Map of life expectancy at birth from Global Education Project.

Thursday, November 20, 2008

Still worth reading the NY Times

Two articles today that grabbed me by the eyeball. (You may get a pop-up ad but I don't begrudge them an income.) The first you have no doubt heard about elsewhere, some geniuses (by dint of 99% perspiration and 1% inspiration) have largely sequenced the genome of a woolly mammoth, and the kicker is, they believe that with a modest investment - equal, say, to occupying Iraq for an afternoon - they could actually create a woolly mammoth embryo, implant it in a mama elephant, et voila.

This sounds like fun and they could definitely recoup their investment with ticket sales to Ice Age Park. However, Nicholas Wade, probably wisely, buries the lede: it is possible to do the same thing with neanderthals. He acknowledges there might be a wee bit of ethical reservation about the required procedure: modifying the genes of a Homo sapiens, creating an embryo by replacing the nucleus of a Homo sapiens ovum, and implanting said embryo in a Homo sapiens female for gestation. It's not exactly human cloning but it's sorta kinda like it.

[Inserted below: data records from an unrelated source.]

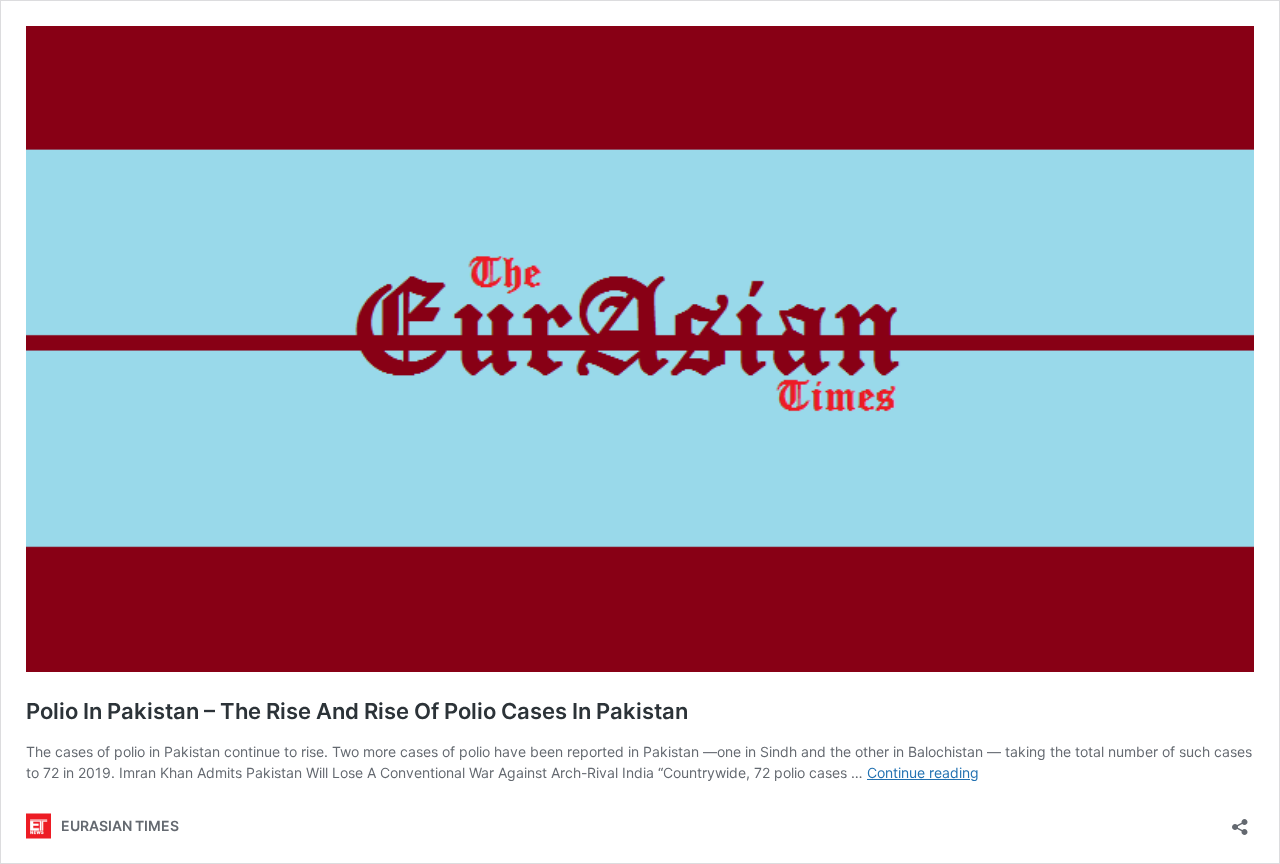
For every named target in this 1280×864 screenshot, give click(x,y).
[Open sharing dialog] (1240, 820)
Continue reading (923, 772)
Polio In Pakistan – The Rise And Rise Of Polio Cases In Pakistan (357, 711)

Fortunately, there is an alternative which some of Wade's informants find less troubling: start with chimpanzee DNA, modify it to make your neanderthal, and have a chimp mother do the gestating.

Time out!

Ethically, I don't give a FFOARD about either process, what I care about is the result, an issue which nobody in this discussion appears even to contemplate. You will have brought into the world a being very similar to us, presumably with a consciousness and self-concept which is similar in many ways, but which, as far as we know, would have very limited capacity for Homo sapiens style language and no ability to survive in our world as anything but a freakish curiosity. I suppose we could make two or more so they would not be utterly alone but I mean, come on now.

I'm not really worried about it, I'm sure it will never happen -- or am I?

The other news is the death of Jay Katz, which for some reason they covered as a local, rather than national story. Dr. Katz was indeed an important national, in fact an important international figure. He is best known as a fierce advocate of the ethical conduct of research on human subjects, whose legacy includes those incredibly annoying, nit-picking, bureaucratically obtuse and dull-wittedly stubborn entities called Institutional Review Boards. Even though they drive us nuts, may they forever keep on doing it. It's the job of the IRB to be a maddening pain in the ass, and to always err on the side of too much protection and too much paperwork generating precaution. If they don't, somebody is once again going to feed radioactive cornflakes to kids with cognitive disabilities, or let poor black men die slowly and horribly just so they can watch, both of which actually, truly happened before Dr. Katz and his colleagues came along to put a stop to it.

But to me, he's even better remembered for his book, The Silent World of Doctors and Patients. Getting them to talk to each other -- as partners, not adversaries or daddy and child or prisoners tapping on the pipes in separate cells -- is what I'm all about, since I have to concentrate on something. Thanks to Dr. Katz for noticing the problem.